そして、この頃から、日本の既得権益(実効権力)の主犯格たる族議員・官僚・談合汚職等に連なる腹黒い黒幕が「小沢に違いないという共通観念」が半ば捏造的に創られ、それが主要記者クラブメディアによって、多くの国民層へ、コトあるごとに、その当時から既に巧みに刷り込まれ続けてきたという訳です。
そして、この「平岩レポートに始まる対立図式」のモデルを狡猾に、かつ悪辣に再び援用したのが「小泉劇場」の「聖域なき構造改革vs抵抗勢力(既得権益守旧派=敵)」という、一般国民層にとっては真に分り易い明瞭な対立の構図でした。
片や、真の実効権力と交尾(つる)んでいた朝日新聞ら主要記者クラブメディアは、率先して小泉・竹中がB層ターゲットへ吹きまくった「このアンチョコないかにも絵になる対立構図」を持て囃し、首尾一貫してそれを必要以上に激しく煽りたて<主要記者クラブメディア自身を含む真の実効・既得権益層の実像>がバレぬように巧妙に立ち回ってきたという訳です。
ともかくも、「小沢の政治とカネ」に繋がる伏線のプロパガンダは、このような流れの中で、既に、遅くとも1993年の小沢の自民党離党頃から、かなりのロングスパンで仕込まれてきた節があるのです。
もう一つ付け加えれば、もともと菅・千石ら現内閣中枢を占める市民運動or左派系労組人脈の「資本主義についての理解」がハイエクを曲解した設計主義だということがあります。それに彼らの政治基盤が労使癒着であったということもあります。
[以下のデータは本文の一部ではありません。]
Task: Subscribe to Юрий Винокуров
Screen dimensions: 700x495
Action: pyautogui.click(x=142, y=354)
これらの意味で「菅カラ内閣≒小泉劇場」であり、両者の観念の深層はティーパーティーのリバタリアンと通底しており、その本質は“たかり経済学”ということです。
いささか品の悪いコトバである“たかり経済学”はtoxandoriaの造語ですが、例えば労組と経営側が癒着しつつ働きバチ化した善良なその他の社員層(つまり、国民一般に繋がる人々)を誑かしてきた<日本型経営の醜悪さ>の類のことを意味します(ただ、toxandoriaは日本型経営の全てが悪とは思っておりません)。
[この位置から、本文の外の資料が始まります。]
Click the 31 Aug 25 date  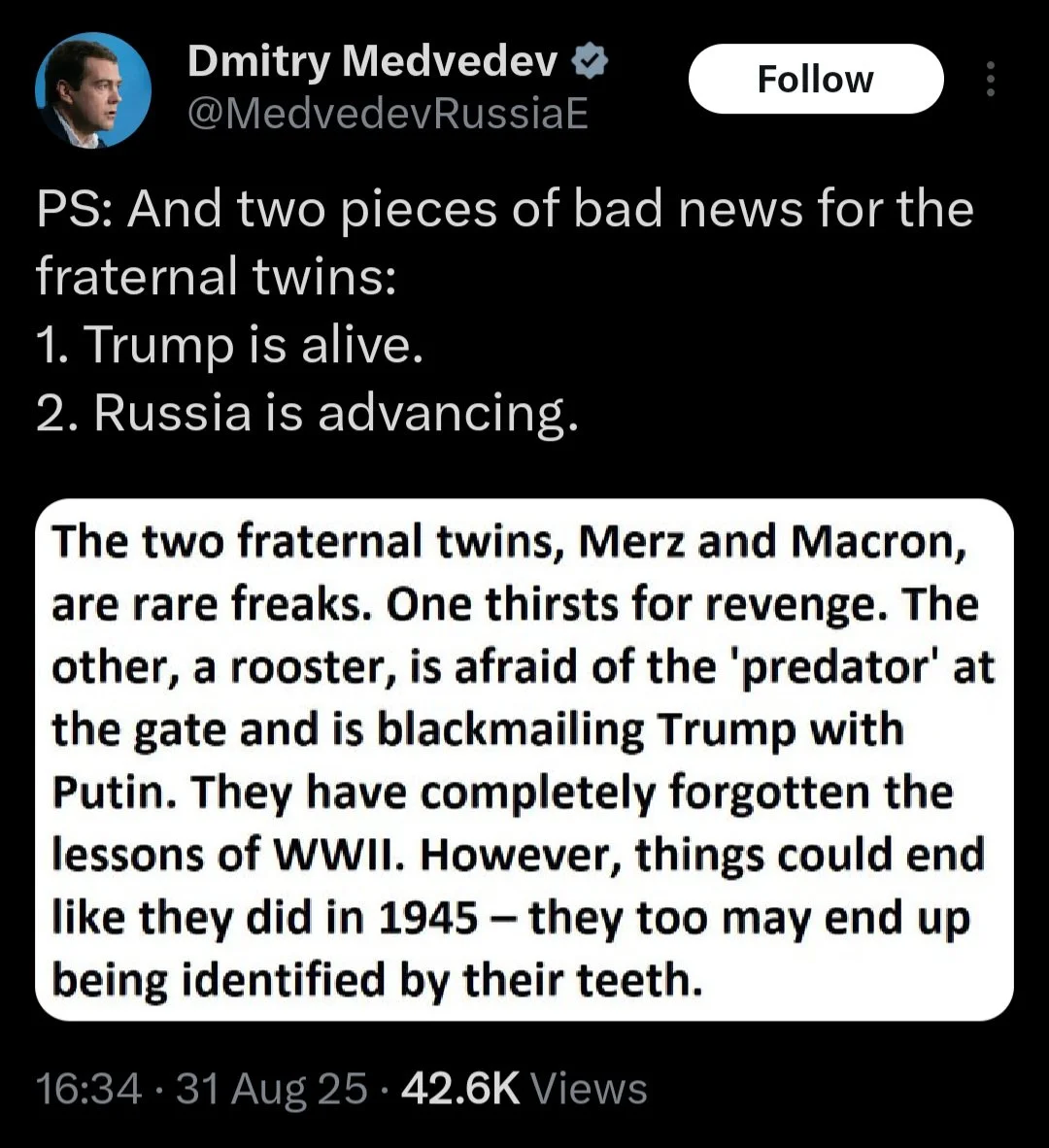click(273, 1088)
この“たかり経済学”が意味するのは、「小泉劇場」と「菅カラ内閣」の両権力が、共に<未完の過程に過ぎない現状の資本主義>を自らの責任において少しでも進化させ、かつ改良しようとせず、ひたすら、その甘い果実の巧妙な山分けだけに関心が向いてるということです。また、それは、彼らが地域社会の存在意義、農林業の自然・文化的価値、プレカリアート、専業主婦等の家庭内労働価値など、いわゆる広義の外部経済の問題に無関心であることも意味します。
なお、ポーランド・シュラフタ民主主義と北欧型福祉経済は根本的に異質で、後者はむしろ米国型自由原理(リバタリアニズム)と共通の基盤から生えた異形の果実と見なすことが可能です(この論の詳細はhttp://d.hatena.ne.jp/toxandoria/20091219を参照乞う)。
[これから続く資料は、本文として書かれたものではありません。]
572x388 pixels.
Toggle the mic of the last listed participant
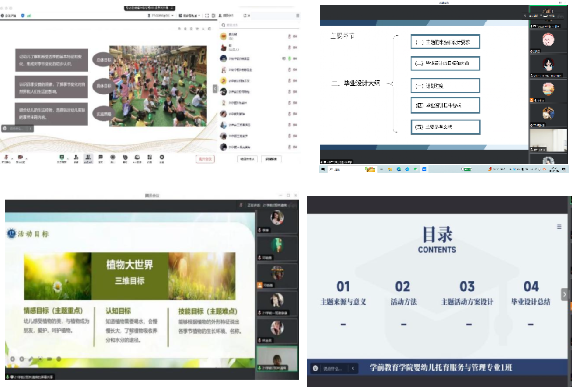coord(289,147)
そして、これは“ぴっちゃん”さまのご指摘のとおりですが、その観点からすれば、「小泉=労使癒着経営の使用者側」、「菅=同癒着経営の労組側」になります。そして、彼らが共有する信仰は他でもない米国型自由原理(リバタリアニズム)なので、彼らがポーランド・シュラフタ民主主義(ポーランド型自由原理)を理解できないのは当然だと思われます。